- Genre: Thriller; Drama;
- Written by: Aseem Arora Koel Chaudhuri
- Country of origin: India
- Original language: Hindi
- No. of seasons: 1
- No. of episodes: 67

Production
- Producer: Sudhir Sharma

Original release
- Network: Channel V India
- Release: 27 November 2013 – 17 July 2014

= Paanch 5 Wrongs Make A Right =

Paanch 5 Wrongs Make a Right is an Indian thriller television series that aired on Channel V India from 27 November 2013 to 17 July 2014. The show deals with the theme of "bullying". The story revolves around a teenage girl named Roshni Kataria who wants to take revenge from five seniors who brutally ragged and tortured her sister in the college premises eventually leading to her suicide.

==Overview==
Paanch 5 Wrongs Make a Right is about an 18-year-old Roshni Kataria who wants to become a scientist. She came from Nagpur, India with a family which consists of her father and her elder Sister Neha Kataria. Roshni loves Neha a lot and quite attached to her. Roshni and Neha have a childhood companion in Nikhil who loves Roshni since Childhood. Neha is a strong bold girl while Roshni is bit insecure, soft and timid. Neha’s aspiration is to become a writer and destiny took her to Regents College Mumbai. There, Neha encounters five seniors who are considered "Devils" of the college. The five seniors are in their final year and rule the college. Zara Ahmed Khan - an aspiring singer and graffiti artist, Nihaal Sharma - an aspiring Photographer, Yudhishtir Kharbanda - drunk on his father's political powers, Roy D'Souza - who lives on drugs and Gauri Laada - the Leader of the Gang, a woman who has a dangerous attitude and is afraid of nothing. The whole college is feared by them but Neha doesn't give into their demands. Hence, she became the subject of their torture and oppression. Her only saviour is Gautam Laada aka Gauti, younger brother of Gauri who has some kind of a mysterious personality.
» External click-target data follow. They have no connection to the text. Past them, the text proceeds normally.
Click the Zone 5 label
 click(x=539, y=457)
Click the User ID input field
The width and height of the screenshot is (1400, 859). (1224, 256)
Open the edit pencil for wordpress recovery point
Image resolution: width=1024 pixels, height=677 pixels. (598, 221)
One day, Roshni learned about her sister's death and this broke her heart. Having filled with immense agony which later turned into aggression, Roshni decides to skip her US trip and her goal to become a scientist and instead get vengeance. Roshni went undercover and took an admission test in the same regents college where her sister studied. Roshni vowed to take revenge on all evil doers one by one. She crafted a unique plan to befriend the group, to understand their weaknesses and then destroy them. Roshni managed to knock off Zara, Nihal and Roy. But Gauri found out about her real identity before she can get her hands off on Yudi. The Gang captured her and tortured her brutally as well. Nikhil decided to stand by her. Roshni also has a friend in 'Shivani' who is in love with Nikhil. She disliked Nikhil's concern for Roshni. Roshni somehow gathers strength and made a comeback at Regents College and continued her revenge. She managed to knock out Yudi by this time.
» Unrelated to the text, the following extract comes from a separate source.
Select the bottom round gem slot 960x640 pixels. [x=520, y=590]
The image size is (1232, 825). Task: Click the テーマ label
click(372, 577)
She also managed to defeat Gauri in a race championship at College. Things began to heat up as the gang tried numerous ways to kill Roshni. But eventually Roshni became victorious by foiling their plans and punishing them. Roshni has fallen in love with Gauti, who pretended to be in love with her. He was also supposed to be in love with his elder sister Neha too. Roshni reached a point where everyone betrayed her. Gauti killed Nihal by shooting and framed Roshni falsely for her death. Shivani testified against her. It came out that Gauti was a step brother of Gauri and hates her. In a turn of events, Gauti starts blackmailing Gauri. Seeing no way out, Gauri strikes a deal with Nikhil to get Roshni out from prison if only he could foil Gauti's plans.
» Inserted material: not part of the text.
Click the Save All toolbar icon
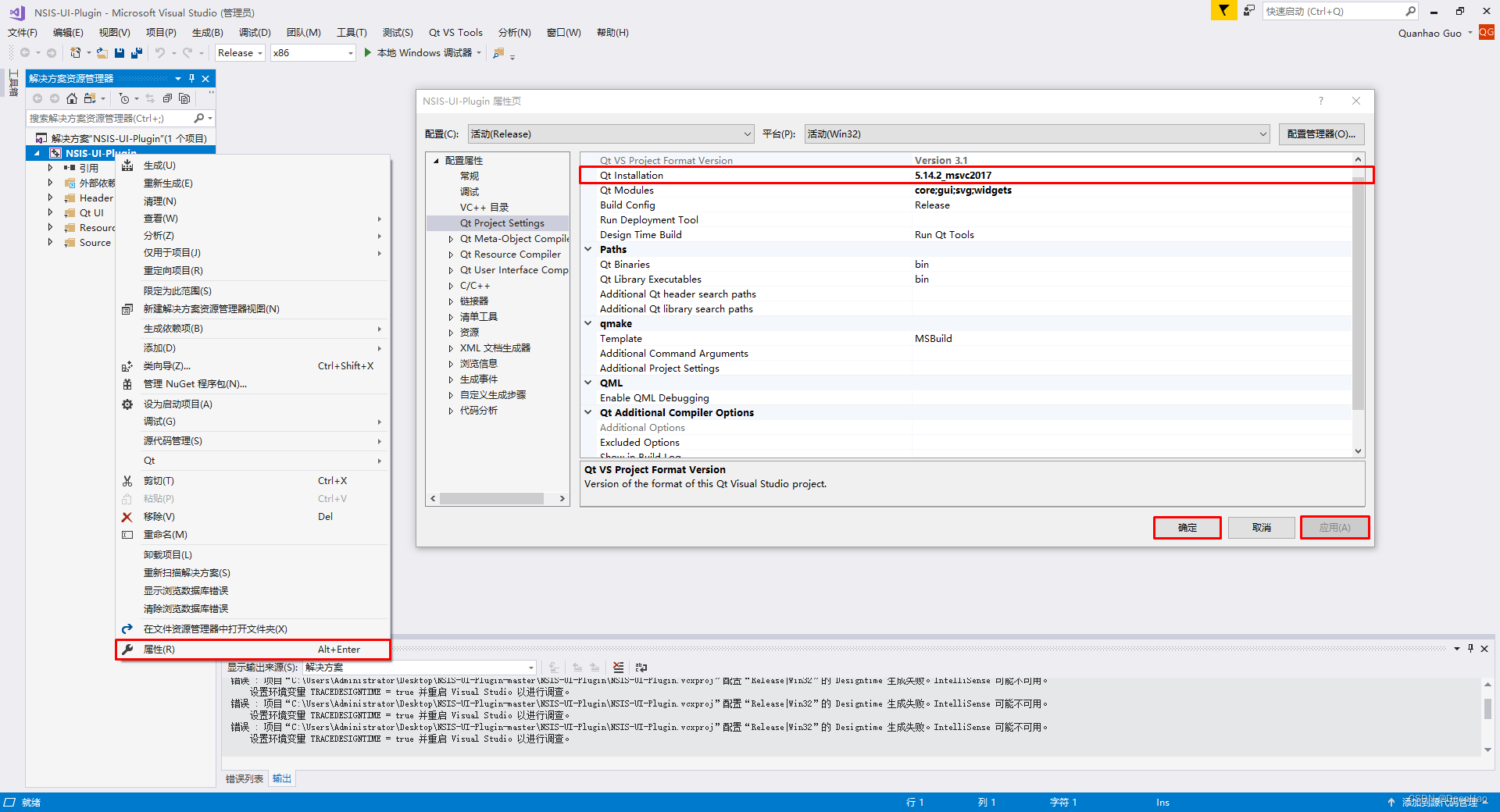The image size is (1500, 812). coord(137,53)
Roshni knew about Gauti's misdeeds. Also she learned that Gauti was the real murderer of her elder sister Neha. Gauti was actually a womanizer who plays safe initially and uses this to charm ladies. Neha never showed interest in Gauti. Gauti forced himself upon her, and Neha slapped him. He responded by throwing Neha off the terrace. Gauri tried to kill Roshni again. But Roshni survived and schemes to trap Gauri and her gang. The gang is captured after being drugged. Roshni and Nikhil sets up a chamber in Regents College full of traps. Roshni forced each member of the gang to confess their crimes. It is then revealed, that the actual murderers of Neha wasn't Gauti alone but 'Paanch' themselves. Everyone is arrested except Gauri and Gauti who tried to knock each other off in order to survive and fell off the cliff. One of them died at the spot. Roshni returned home and finally offered love, peace, and condolence to Neha. After that, Roshni went off to US to become a scientist.

==Cast==
- Sheetal Singh as Roshni Kataria
- Rashi Mal as Gauri Laada
- Ronjini Chakraborty as Zara Ahmed Khan
- Shrey Pareek as Nihaal Sharma
- Aashish Mehrotra as Yudhishtir "Yudi" Kharbanda
- Kiran Srinivas as Roy D'Souza
- Pratap Hada as Gautam "Gauti" Laada
- Ravjeet Singh as Nikhil Shukla
- Aakansha Malhotra as Shivani Rai
- Sanjay Batra as Pushkar Kharbanda
- Akansha Kapil as Neha Kataria

==Reception==
Writer Aseem Arora got nominated at the ITA awards along with Director Shashank.